Ask HN: YC Alum Made Gab; Should YC Condemn in Wake of Pittsburg Shooting? - jrowley
Is there ever a bad time to condemn platforms that profit from hate speech? What do you think?
======
lettergram
EDIT: Didn't see this -
[https://news.ycombinator.com/item?id=12934388](https://news.ycombinator.com/item?id=12934388)

Still, maintain my comments below, but apparently already banned for the
founder(s) own inappropriate behavior.

First of all, you cannot have any sort of conversation on the internet without
having some hate speech.

This is especially true of a website dedicated to free speech. Now, in this
case, the argument can be made they should have censored it or moderated it
appropriately -- perhaps. So far, I haven't seen explicitly what was said on
Gab.com. However, is that free speech? I think there's a line, I don't know
where to draw it.

So far the only quote(s) I can find:

> "HIAS likes to bring invaders that kill our people. I can’t sit by and watch
> my people get slaughtered. Screw your optics. I’m going in."

> "Why hello there HIAS! You like to bring in hostile invaders to dwell among
> us? We appreciate the list of friends you provided,"

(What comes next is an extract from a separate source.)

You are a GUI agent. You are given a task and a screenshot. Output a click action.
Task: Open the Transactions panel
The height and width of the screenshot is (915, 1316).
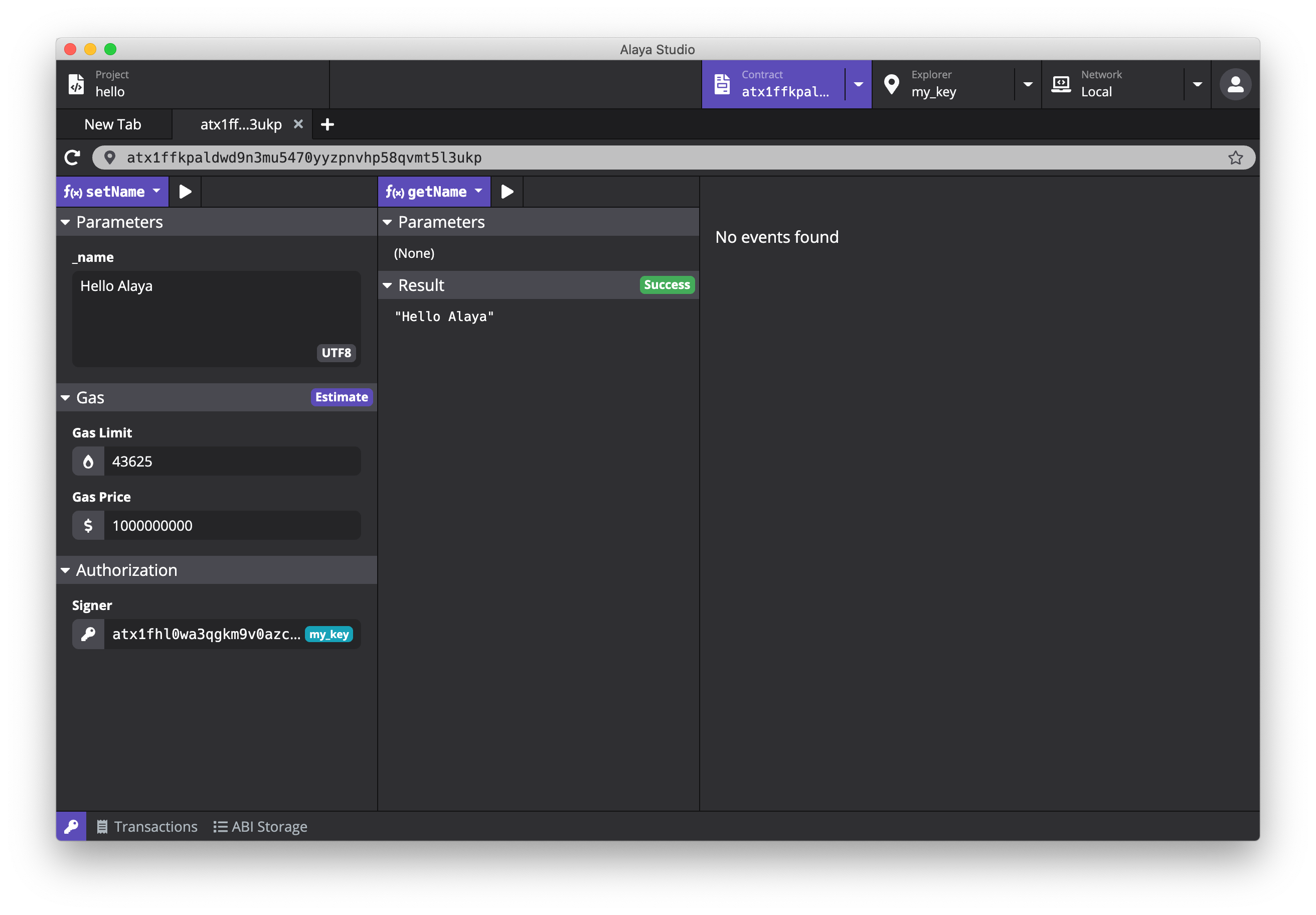coord(147,826)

I'm sorry, but that is not necessarily something that anyone would know to
moderate. Even if it was, there were way worse stuff posted on twitter (which
he was banned from, eventually). These things take time and I think trying to
railroad a company for inadvertently not moderating is kind of silly and
somewhat sad.

One final thought... perhaps this occurred because his ability to share his
thoughts were stifled (by twitter for instance)? The ability to voice one's
opinions is what this country was founded on. Not inciting violence mind you
(I'm not super familiar with this case). From the beginning, it was understood
the ability to share one's voice, is both powerful, but also a release to some
of the tension. When people feel they lose their voice, they will often turn
to the barrel of a gun.

Not saying that occurred here, just that we as a society need to consider
slowly and methodically how to react. Not do any knee jerk reaction.